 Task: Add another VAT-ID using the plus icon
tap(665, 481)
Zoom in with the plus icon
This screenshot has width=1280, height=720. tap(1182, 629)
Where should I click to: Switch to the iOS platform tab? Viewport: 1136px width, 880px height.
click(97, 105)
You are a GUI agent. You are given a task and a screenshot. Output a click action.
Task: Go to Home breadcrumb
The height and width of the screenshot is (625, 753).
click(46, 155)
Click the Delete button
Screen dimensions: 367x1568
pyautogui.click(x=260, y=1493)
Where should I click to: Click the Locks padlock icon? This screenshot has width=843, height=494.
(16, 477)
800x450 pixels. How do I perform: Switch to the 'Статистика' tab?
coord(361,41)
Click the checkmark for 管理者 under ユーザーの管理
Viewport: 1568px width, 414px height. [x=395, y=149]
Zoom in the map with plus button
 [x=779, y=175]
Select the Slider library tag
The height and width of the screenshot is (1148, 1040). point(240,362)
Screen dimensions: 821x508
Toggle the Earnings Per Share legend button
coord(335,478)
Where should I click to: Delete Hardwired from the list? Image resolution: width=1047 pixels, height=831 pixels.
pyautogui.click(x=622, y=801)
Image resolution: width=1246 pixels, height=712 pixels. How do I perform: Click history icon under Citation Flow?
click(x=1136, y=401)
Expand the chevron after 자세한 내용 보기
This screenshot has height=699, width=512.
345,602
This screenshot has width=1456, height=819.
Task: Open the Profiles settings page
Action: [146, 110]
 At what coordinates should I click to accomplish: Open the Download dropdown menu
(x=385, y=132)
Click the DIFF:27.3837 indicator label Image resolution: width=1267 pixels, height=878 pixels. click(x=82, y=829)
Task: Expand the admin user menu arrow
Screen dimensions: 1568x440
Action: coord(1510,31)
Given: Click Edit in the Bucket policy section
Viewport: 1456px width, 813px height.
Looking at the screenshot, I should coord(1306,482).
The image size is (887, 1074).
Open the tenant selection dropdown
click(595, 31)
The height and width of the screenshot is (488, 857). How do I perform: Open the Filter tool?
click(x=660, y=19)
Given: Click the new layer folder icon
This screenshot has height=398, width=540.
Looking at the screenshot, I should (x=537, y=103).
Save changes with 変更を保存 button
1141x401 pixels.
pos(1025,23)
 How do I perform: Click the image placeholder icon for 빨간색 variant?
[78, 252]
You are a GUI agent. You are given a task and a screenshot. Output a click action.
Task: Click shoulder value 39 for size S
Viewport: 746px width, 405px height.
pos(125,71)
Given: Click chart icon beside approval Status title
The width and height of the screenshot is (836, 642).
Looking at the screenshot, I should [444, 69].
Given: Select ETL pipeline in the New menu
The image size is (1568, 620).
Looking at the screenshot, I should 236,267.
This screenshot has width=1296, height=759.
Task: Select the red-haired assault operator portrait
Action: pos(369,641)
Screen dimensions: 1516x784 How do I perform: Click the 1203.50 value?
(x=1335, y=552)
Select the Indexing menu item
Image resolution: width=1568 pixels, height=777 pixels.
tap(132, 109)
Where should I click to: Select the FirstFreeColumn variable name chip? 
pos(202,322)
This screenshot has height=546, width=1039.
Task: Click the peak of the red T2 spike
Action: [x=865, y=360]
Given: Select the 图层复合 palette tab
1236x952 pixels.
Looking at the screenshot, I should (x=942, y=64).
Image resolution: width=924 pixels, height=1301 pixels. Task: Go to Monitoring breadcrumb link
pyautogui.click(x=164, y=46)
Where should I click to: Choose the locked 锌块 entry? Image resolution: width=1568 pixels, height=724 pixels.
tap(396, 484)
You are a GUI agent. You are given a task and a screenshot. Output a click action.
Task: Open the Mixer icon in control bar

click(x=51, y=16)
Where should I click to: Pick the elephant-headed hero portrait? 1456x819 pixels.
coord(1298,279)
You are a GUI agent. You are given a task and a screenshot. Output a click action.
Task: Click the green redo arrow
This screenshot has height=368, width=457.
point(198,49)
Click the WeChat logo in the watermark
■ ■ ■ ■ ■
> **YOUR ASSIGNMENT**: Give the records again, exactly as they appear.

> **RESPONSE TO THE EXERCISE**:
 Task: Add another VAT-ID using the plus icon
tap(665, 481)
Zoom in with the plus icon
This screenshot has width=1280, height=720. tap(1182, 629)
Where should I click to: Switch to the iOS platform tab? Viewport: 1136px width, 880px height.
click(97, 105)
You are a GUI agent. You are given a task and a screenshot. Output a click action.
Task: Go to Home breadcrumb
The height and width of the screenshot is (625, 753).
click(46, 155)
Click the Delete button
Screen dimensions: 367x1568
pyautogui.click(x=260, y=1493)
Where should I click to: Click the Locks padlock icon? This screenshot has width=843, height=494.
(16, 477)
800x450 pixels. How do I perform: Switch to the 'Статистика' tab?
coord(361,41)
Click the checkmark for 管理者 under ユーザーの管理
Viewport: 1568px width, 414px height. [x=395, y=149]
Zoom in the map with plus button
 [x=779, y=175]
Select the Slider library tag
The height and width of the screenshot is (1148, 1040). point(240,362)
Screen dimensions: 821x508
Toggle the Earnings Per Share legend button
coord(335,478)
Where should I click to: Delete Hardwired from the list? Image resolution: width=1047 pixels, height=831 pixels.
pyautogui.click(x=622, y=801)
Image resolution: width=1246 pixels, height=712 pixels. How do I perform: Click history icon under Citation Flow?
click(x=1136, y=401)
Expand the chevron after 자세한 내용 보기
This screenshot has height=699, width=512.
345,602
This screenshot has width=1456, height=819.
Task: Open the Profiles settings page
Action: [146, 110]
 At what coordinates should I click to accomplish: Open the Download dropdown menu
(x=385, y=132)
Click the DIFF:27.3837 indicator label Image resolution: width=1267 pixels, height=878 pixels. click(x=82, y=829)
Task: Expand the admin user menu arrow
Screen dimensions: 1568x440
Action: coord(1510,31)
Given: Click Edit in the Bucket policy section
Viewport: 1456px width, 813px height.
Looking at the screenshot, I should coord(1306,482).
The image size is (887, 1074).
Open the tenant selection dropdown
click(595, 31)
The height and width of the screenshot is (488, 857). How do I perform: Open the Filter tool?
click(x=660, y=19)
Given: Click the new layer folder icon
This screenshot has height=398, width=540.
Looking at the screenshot, I should (x=537, y=103).
Save changes with 変更を保存 button
1141x401 pixels.
pos(1025,23)
 How do I perform: Click the image placeholder icon for 빨간색 variant?
[78, 252]
You are a GUI agent. You are given a task and a screenshot. Output a click action.
Task: Click shoulder value 39 for size S
Viewport: 746px width, 405px height.
pos(125,71)
Given: Click chart icon beside approval Status title
The width and height of the screenshot is (836, 642).
Looking at the screenshot, I should [444, 69].
Given: Select ETL pipeline in the New menu
The image size is (1568, 620).
Looking at the screenshot, I should 236,267.
This screenshot has width=1296, height=759.
Task: Select the red-haired assault operator portrait
Action: pos(369,641)
Screen dimensions: 1516x784 How do I perform: Click the 1203.50 value?
(x=1335, y=552)
Select the Indexing menu item
Image resolution: width=1568 pixels, height=777 pixels.
tap(132, 109)
Where should I click to: Select the FirstFreeColumn variable name chip? 
pos(202,322)
This screenshot has height=546, width=1039.
Task: Click the peak of the red T2 spike
Action: [x=865, y=360]
Given: Select the 图层复合 palette tab
1236x952 pixels.
Looking at the screenshot, I should (x=942, y=64).
Image resolution: width=924 pixels, height=1301 pixels. Task: Go to Monitoring breadcrumb link
pyautogui.click(x=164, y=46)
Where should I click to: Choose the locked 锌块 entry? Image resolution: width=1568 pixels, height=724 pixels.
tap(396, 484)
You are a GUI agent. You are given a task and a screenshot. Output a click action.
Task: Open the Mixer icon in control bar

click(x=51, y=16)
Where should I click to: Pick the elephant-headed hero portrait? 1456x819 pixels.
coord(1298,279)
You are a GUI agent. You are given a task and a screenshot. Output a click action.
Task: Click the green redo arrow
This screenshot has height=368, width=457.
point(198,49)
Click the WeChat logo in the watermark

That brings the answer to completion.